Justificación

Del latín iustificatio, el término justificación se traduce como la acción de hacer lo justo.

Coloquialmente hablamos de justificación cuando utilizamos argumentos en favor de alguna situación o actitud de otra persona.

Justificación es la acción de hacer algo justo.

Justificamos algo a través de argumentos y explicaciones, en un proceso que puede incluir pruebas para respaldar un accionar.

También podemos justificar el comportamiento o conducta de una persona porque creemos en ella, lo que hace que la justifiquemos.

Es decir que la necesidad de justificar algo o a alguien se vincula a una situación o actitud reprochable que requiere de respaldo.

Por lo tanto podemos decir que justificar es convertir en justo algo injusto, adecuándolo según las costumbres culturales y tradición de un lugar determinado.

En ciertas actividades académicas se realiza la justificación de un proyecto, en la que se expone cada una de las razones que motivaron la investigación. Se establecen juicios valorativos, se describe la naturaleza del proyecto y el objetivo que se espera alcanzar.
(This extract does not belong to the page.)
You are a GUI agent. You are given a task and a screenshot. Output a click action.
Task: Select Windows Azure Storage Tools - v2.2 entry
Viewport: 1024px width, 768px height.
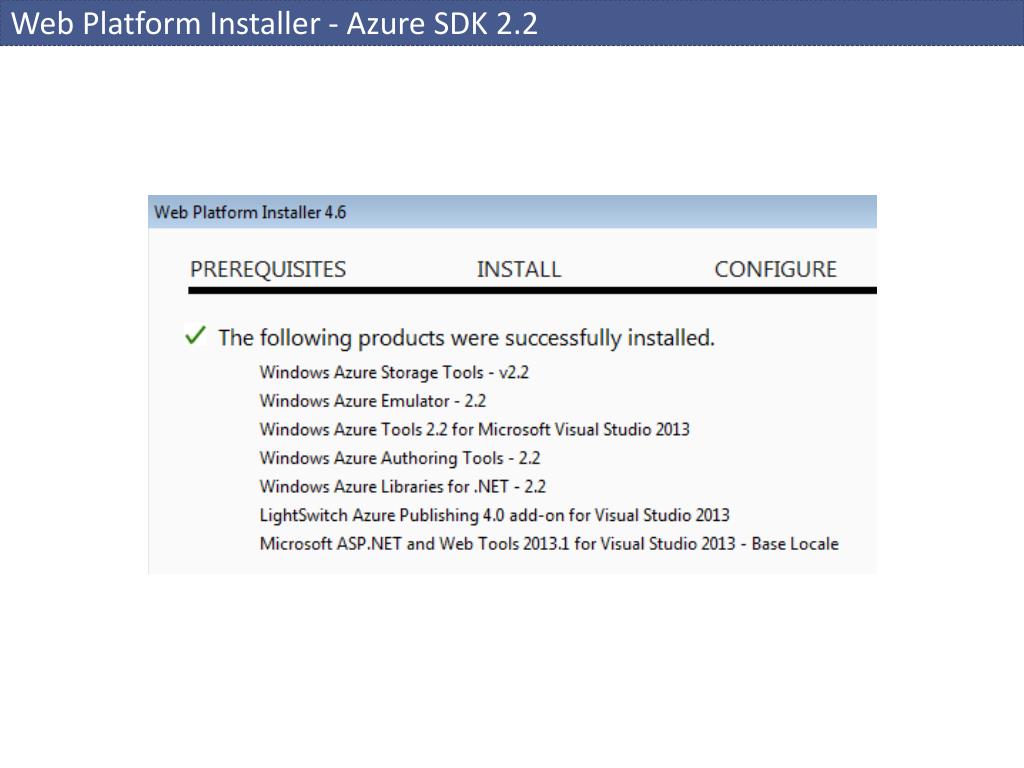tap(394, 372)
Resaltar la pertinencia del trabajo es necesario para destacar lo oportuno que es el proyecto en determinado contexto en el que será aplicado.

Para justificar un proyecto de investigación se deben responder ciertos interrogantes, como por ejemplo:

  • ¿Qué se va a hacer?
  • ¿Cómo se va a hacer?
  • ¿Por qué se va a hacer?
  • ¿Cuál es la importancia de la investigación?
  • ¿Qué problema cotidiano se resuelve con el proyecto?
  • ¿A quiénes beneficiaría o quiénes se beneficiarían con él?

También se deben señalar los aspectos claves del desarrollo del proyecto, como lo son las razones teóricas que se argumentan para justificar la investigación, los aspectos metodológicos y los prácticos.

La aplicabilidad y proyección en la sociedad, la forma en que beneficia el proyecto en la vida cotidiana es parte del acto de justificación.

También la Biblia habla de justificación, en lo que el cristianismo ha llamado la doctrina de la justificación.

El punto central en la teología que separa a protestantes de católicos está dado por las distintas versiones según el rol que le otorgan a la fe y a las buenas obras, a la voluntad de Dios y a la del hombre, a la predestinación y al libre albedrío.

Justificar legalmente significa absolución, es decir declarar a alguien justo o justificado, proporcionándole una sentencia favorable en juicio. Pero si hablamos de Dios, el acto de justificar es quitar toda culpa y hacer justo al pecador a través del sacrificio que hizo Cristo en la cruz.

Martín Lutero llegó a considerar a las epístolas escritas por Santiago, el hermano de Jesús, como “epístolas de hojarasca”, tal vez por creer que existía una contradicción con las enseñanzas paulinas de la justificación por fe y no por las obras.

Sin ser una contradicción la frase del Apóstol Pablo “el justo por la fe vivirá,” frente a la frase de Santiago “la fe sin obras es muerta“, ambas son complementarias.

El Apóstol Pablo analiza en sus epístolas la fuente de la fe, y Santiago habla del fruto de esa fe. Cristo es el autor y consumador de nuestra fe, pero no sólo se debe creer sino vivir lo que se cree y ponerlo en práctica.